Os Pontos de Distribuição Organizados (PDOs) são descritos pela gestão municipal como áreas designadas que contam com infraestrutura mínima essencial. Essa infraestrutura inclui, por exemplo, acesso à água potável e locais apropriados para o descarte adequado de resíduos, visando assegurar condições higiênicas tanto para quem doa quanto para quem recebe os alimentos. A Prefeitura argumenta que esses pontos são necessários para um controle mais eficaz e para evitar acúmulo de lixo ou situações insalubres em outros locais.
Ainda de acordo com a administração municipal, as pessoas em situação de rua em Florianópolis têm acesso a serviços e alimentação na Passarela da Cidadania. Este local é apresentado como um espaço onde são oferecidos diversos serviços públicos de assistência social e saúde, incluindo, presumivelmente, refeições. A Prefeitura incentiva grupos e organizações voluntárias a participarem do programa mediante cadastro prévio na Fundação Rede Solidária Somar Floripa. Uma vez cadastrados, esses grupos podem realizar a distribuição de alimentos tanto em suas próprias sedes, quanto na Passarela da Cidadania, ou em outros pontos previamente estabelecidos, como salões comunitários.

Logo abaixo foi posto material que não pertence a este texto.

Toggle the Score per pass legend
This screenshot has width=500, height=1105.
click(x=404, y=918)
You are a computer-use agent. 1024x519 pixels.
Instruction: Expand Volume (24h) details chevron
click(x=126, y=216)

A nota oficial da Prefeitura de Florianópolis reforça esses pontos:
A Prefeitura de Florianópolis explica que o decreto que institui o Programa Marmita Legal continua em vigor. O objetivo é garantir a segurança sanitária dos alimentos e a melhor organização dos espaços públicos. As pessoas em situação de rua podem se alimentar na Passarela da Cidadania, onde há acesso a diversos serviços públicos de assistência social e saúde.
O decreto estabelece os Pontos de Distribuição Organizados (PDOs), áreas designadas pela Prefeitura com infraestrutura mínima, como acesso à água e descarte adequado de resíduos. As organizações e grupos voluntários interessados em participar devem se cadastrar na Fundação Rede Solidária Somar Floripa e podem fazer a distribuição de alimentos em suas sedes, na passarela da cidadania, e em outros pontos da cidade, como salões comunitários.

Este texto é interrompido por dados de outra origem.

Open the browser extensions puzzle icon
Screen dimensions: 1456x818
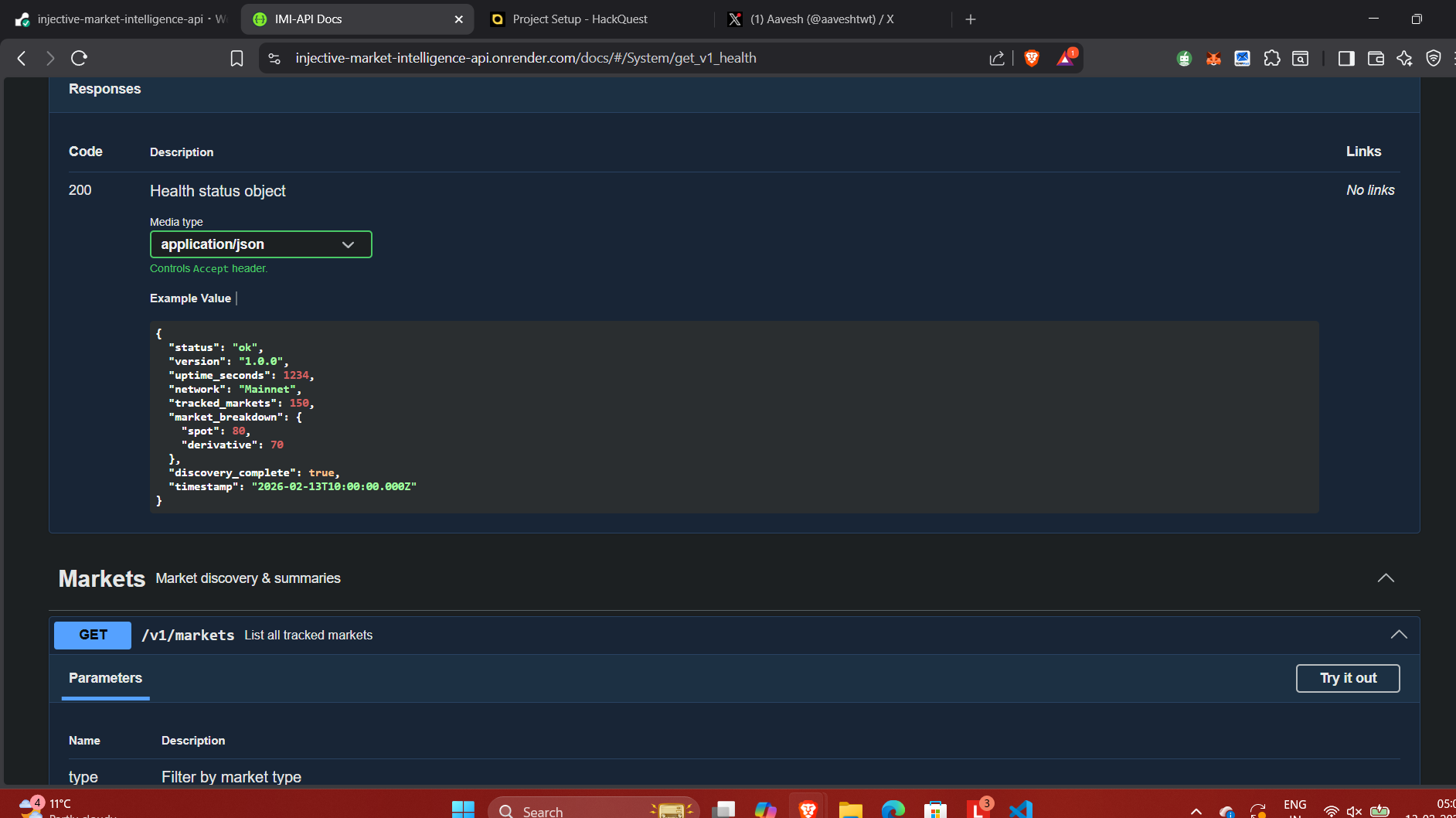click(x=1271, y=58)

Perspectivas e Desdobramentos
A situação em Florianópolis segue em análise e levanta um debate importante sobre a atuação do poder público na regulamentação de ações sociais e humanitárias. De um lado, a preocupação com a saúde pública e a organização urbana; do outro, a defesa dos direitos fundamentais e a facilitação da solidariedade. A decisão da Prefeitura sobre a recomendação do MPSC nos próximos dias será crucial para definir os rumos do Programa Marmita Legal e, consequentemente, o acesso à alimentação para a população em situação de rua da capital catarinense. A comunidade, os voluntários e as instituições permanecem atentos aos desdobramentos dessa questão que toca em temas sensíveis como a dignidade humana e o papel da sociedade civil na assistência aos mais vulneráveis.